WHAT TO DO
Restate word for word the line containing "[Search] (845, 89)" and each line that follows it, through the last line below, and nothing else.

Saved data entries
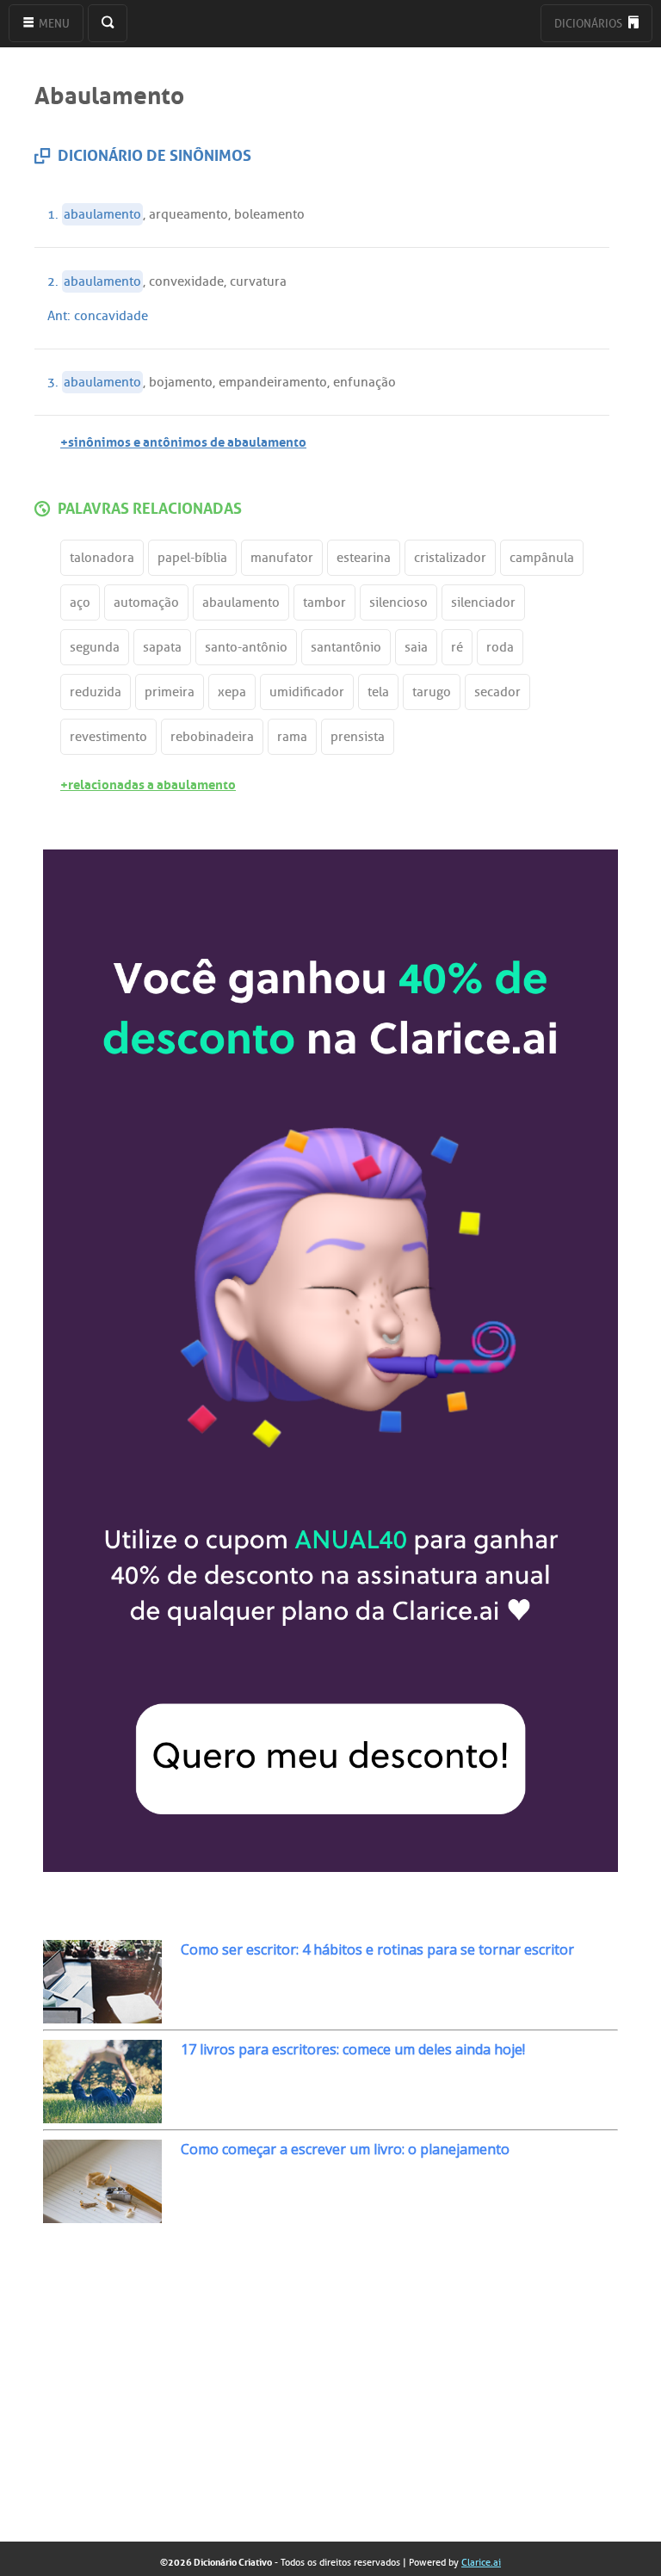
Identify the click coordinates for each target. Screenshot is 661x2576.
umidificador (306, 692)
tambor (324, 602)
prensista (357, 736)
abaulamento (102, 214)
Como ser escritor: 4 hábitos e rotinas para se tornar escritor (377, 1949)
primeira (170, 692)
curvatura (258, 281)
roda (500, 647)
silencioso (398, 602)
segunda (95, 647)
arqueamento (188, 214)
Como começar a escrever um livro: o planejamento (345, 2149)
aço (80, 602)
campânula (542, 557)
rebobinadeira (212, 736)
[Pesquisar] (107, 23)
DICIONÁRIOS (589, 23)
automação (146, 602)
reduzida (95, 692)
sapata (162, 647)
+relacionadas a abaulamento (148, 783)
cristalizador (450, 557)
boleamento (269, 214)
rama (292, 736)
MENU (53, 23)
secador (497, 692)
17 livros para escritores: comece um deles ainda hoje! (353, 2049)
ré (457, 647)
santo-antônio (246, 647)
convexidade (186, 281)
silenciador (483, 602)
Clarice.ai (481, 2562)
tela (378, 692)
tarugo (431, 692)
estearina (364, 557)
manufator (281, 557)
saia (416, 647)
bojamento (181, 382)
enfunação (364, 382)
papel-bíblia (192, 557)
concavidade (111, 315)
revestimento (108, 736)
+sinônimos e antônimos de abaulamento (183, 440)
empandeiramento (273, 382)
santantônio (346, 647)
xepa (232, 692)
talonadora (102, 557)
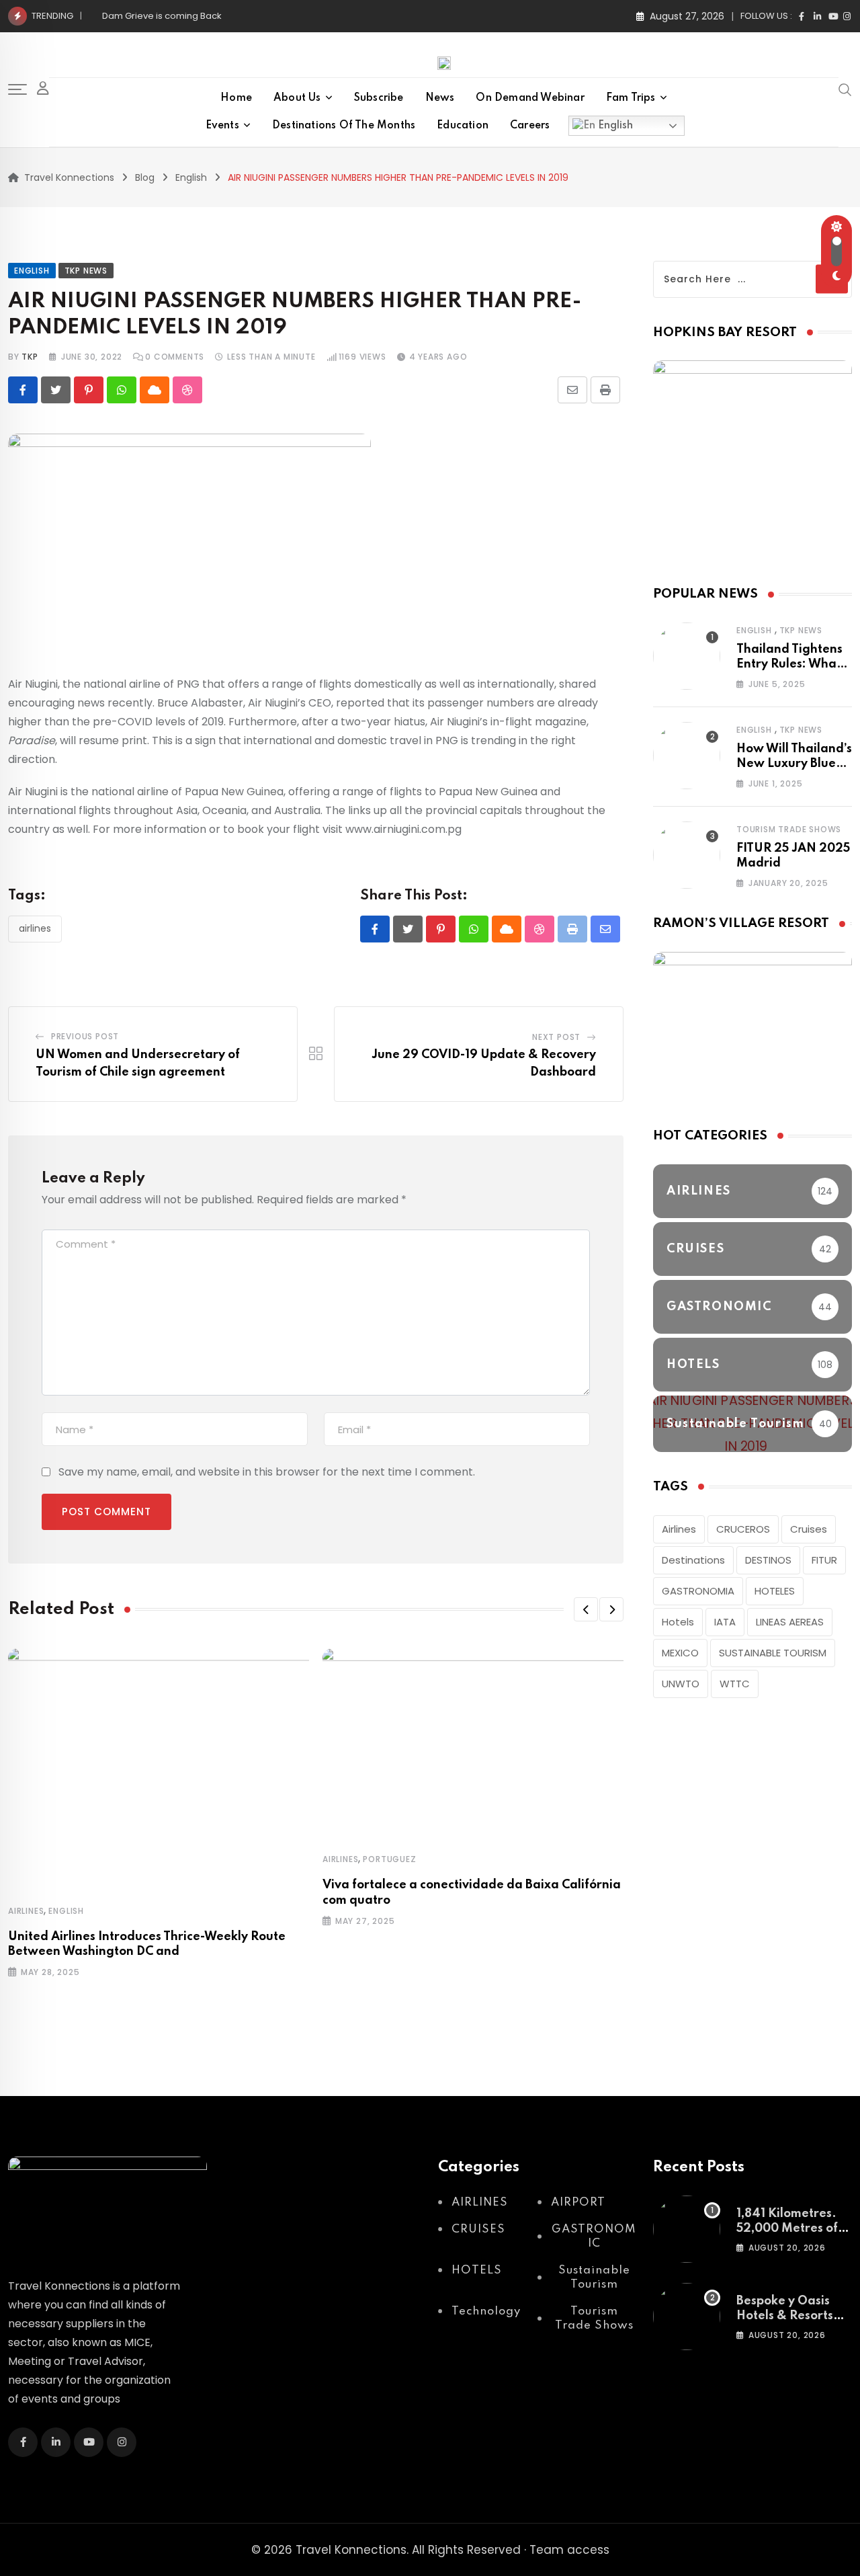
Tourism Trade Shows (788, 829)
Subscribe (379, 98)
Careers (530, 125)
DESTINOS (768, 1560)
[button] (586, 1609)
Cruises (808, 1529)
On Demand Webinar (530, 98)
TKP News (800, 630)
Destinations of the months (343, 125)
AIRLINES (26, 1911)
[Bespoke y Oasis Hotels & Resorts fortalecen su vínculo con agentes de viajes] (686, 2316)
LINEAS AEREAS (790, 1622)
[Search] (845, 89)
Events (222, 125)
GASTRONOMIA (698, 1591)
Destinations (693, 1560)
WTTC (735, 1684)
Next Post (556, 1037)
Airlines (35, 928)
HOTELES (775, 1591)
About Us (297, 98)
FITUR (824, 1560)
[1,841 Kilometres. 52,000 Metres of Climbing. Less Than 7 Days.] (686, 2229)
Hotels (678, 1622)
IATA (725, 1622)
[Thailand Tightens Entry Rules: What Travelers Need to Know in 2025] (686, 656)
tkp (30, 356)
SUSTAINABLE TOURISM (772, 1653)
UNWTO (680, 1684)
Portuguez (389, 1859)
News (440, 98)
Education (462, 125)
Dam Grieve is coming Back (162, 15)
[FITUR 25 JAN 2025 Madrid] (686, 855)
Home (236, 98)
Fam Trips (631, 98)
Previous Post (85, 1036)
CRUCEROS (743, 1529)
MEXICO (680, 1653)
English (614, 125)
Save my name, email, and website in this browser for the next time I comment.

SOLUTION FOR THIS EXERCISE
[Search] (845, 89)
Events (222, 125)
GASTRONOMIA (698, 1591)
Destinations (693, 1560)
WTTC (735, 1684)
Next Post (556, 1037)
Airlines (35, 928)
HOTELES (775, 1591)
About Us (297, 98)
FITUR (824, 1560)
[1,841 Kilometres. 52,000 Metres of Climbing. Less Than 7 Days.] (686, 2229)
Hotels (678, 1622)
IATA (725, 1622)
[Thailand Tightens Entry Rules: What Travelers Need to Know in 2025] (686, 656)
tkp (30, 356)
SUSTAINABLE TOURISM (772, 1653)
UNWTO (680, 1684)
Portuguez (389, 1859)
News (440, 98)
Education (462, 125)
Dam Grieve is coming Back (162, 15)
[FITUR 25 JAN 2025 Madrid] (686, 855)
Home (236, 98)
Fam Trips (631, 98)
Previous Post (85, 1036)
CRUCEROS (743, 1529)
MEXICO (680, 1653)
English (614, 125)
Save my name, email, and website in this browser for the next time I comment.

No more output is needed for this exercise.